Levantamentos feitos por amostragem são sempre bem-vindos. Há, porém, alguns estudiosos que chamam a atenção para o fato de que nem sempre representam um espelho da realidade, sobretudo quando têm o objetivo declarado de colaborar com a mudança de procedimentos sociais vigentes, famosa, nos meios acadêmicos, é a advertência de Sorokin (1889-1968) de que “há estatísticas e estatísticas”.


O conhecido autor fala de “subjetividade disfarçada quantitativamente”, antes de esclarecer seu pensamento, assim resumido: “Quando um estudioso começa a registrar a opinião e outros estados de espírito de seus interrogados, já injetou uma primeira dose de sua própria subjetividade em seu estudo quantitativo, tão objetivo em aparência. Ele a introduz mediante o caráter de suas perguntas, suas frases e sua organização de um número determinado de classes”.


Isso talvez explique o porquê das respostas discrepantes, de um mesmo número de entrevistados pelos pesquisadores da Fundação Perseu Abramo, em questões repetitivas, mas tomadas de forma espontânea, ou sendo estimuladas.


Embora se trate de um conceituado grupo de estudiosos das questões sociais, não se pode dizer que eles sejam “desinteressados”.

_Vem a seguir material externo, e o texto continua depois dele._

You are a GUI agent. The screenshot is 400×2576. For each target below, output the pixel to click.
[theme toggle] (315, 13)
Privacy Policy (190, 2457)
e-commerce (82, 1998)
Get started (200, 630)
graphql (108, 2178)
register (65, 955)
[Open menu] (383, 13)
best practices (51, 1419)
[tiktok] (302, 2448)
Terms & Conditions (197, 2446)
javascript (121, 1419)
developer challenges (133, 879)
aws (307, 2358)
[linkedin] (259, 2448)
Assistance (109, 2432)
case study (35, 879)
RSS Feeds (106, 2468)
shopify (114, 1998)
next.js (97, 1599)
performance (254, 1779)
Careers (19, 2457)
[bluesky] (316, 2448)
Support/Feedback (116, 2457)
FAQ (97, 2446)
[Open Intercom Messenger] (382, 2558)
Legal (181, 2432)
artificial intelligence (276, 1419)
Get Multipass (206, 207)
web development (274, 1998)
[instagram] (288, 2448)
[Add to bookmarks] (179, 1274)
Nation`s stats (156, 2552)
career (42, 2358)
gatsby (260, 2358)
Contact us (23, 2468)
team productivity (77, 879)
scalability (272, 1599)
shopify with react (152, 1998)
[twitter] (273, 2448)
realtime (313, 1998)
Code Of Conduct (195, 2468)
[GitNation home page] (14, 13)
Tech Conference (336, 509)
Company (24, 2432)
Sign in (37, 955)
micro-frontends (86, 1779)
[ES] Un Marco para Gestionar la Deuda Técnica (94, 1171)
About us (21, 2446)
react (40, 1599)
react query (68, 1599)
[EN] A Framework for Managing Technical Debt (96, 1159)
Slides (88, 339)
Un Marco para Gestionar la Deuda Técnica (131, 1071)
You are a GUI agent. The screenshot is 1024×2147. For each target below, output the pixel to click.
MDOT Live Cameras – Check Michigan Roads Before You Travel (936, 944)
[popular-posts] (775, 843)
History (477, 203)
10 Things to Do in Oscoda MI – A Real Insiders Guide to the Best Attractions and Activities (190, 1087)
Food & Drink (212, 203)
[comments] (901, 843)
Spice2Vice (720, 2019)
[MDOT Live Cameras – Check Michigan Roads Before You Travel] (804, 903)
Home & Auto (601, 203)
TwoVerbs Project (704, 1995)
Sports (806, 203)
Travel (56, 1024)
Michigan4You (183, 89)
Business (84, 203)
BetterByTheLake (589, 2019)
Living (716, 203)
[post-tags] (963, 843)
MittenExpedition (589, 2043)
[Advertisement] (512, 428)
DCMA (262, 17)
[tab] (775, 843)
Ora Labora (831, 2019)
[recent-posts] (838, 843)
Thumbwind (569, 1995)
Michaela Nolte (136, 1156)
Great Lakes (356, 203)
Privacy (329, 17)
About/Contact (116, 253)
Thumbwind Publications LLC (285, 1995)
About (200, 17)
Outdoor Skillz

Mas daqui eu lamento que não exista, por parte do governo, uma política pública contundente contra o analfabetismo do idoso. E até poderia acrescentar: nunca houve, pois os velhos de hoje foram os jovens de ontem

2 comentários:

Yúdice Andrade disse...

Excelente post, Lauande, mostrando uma faceta cruel de nossa sociedade. Fez-me lembrar de uma tia velhinha que tive, falecida há dois anos. Era sábia, mas nunca pôs a mão num lápis. Mesmo assim, impressionava-me a sua lucidez. Poucas coisas me fazem tanta falta na vida quanto a sua companhia. Por isso, sempre me ponho a olhar os velhinhos na rua e me pergunto se estão desamparados, se sofrem.
Espero que esses dados possam ajudar algumas políticas do setor competente.

Eduardo André Risuenho Lauande disse...

Valeu, camarada pelo apoio.
Por sinal, tenho lido teu blog. Muito Bom, por sinal.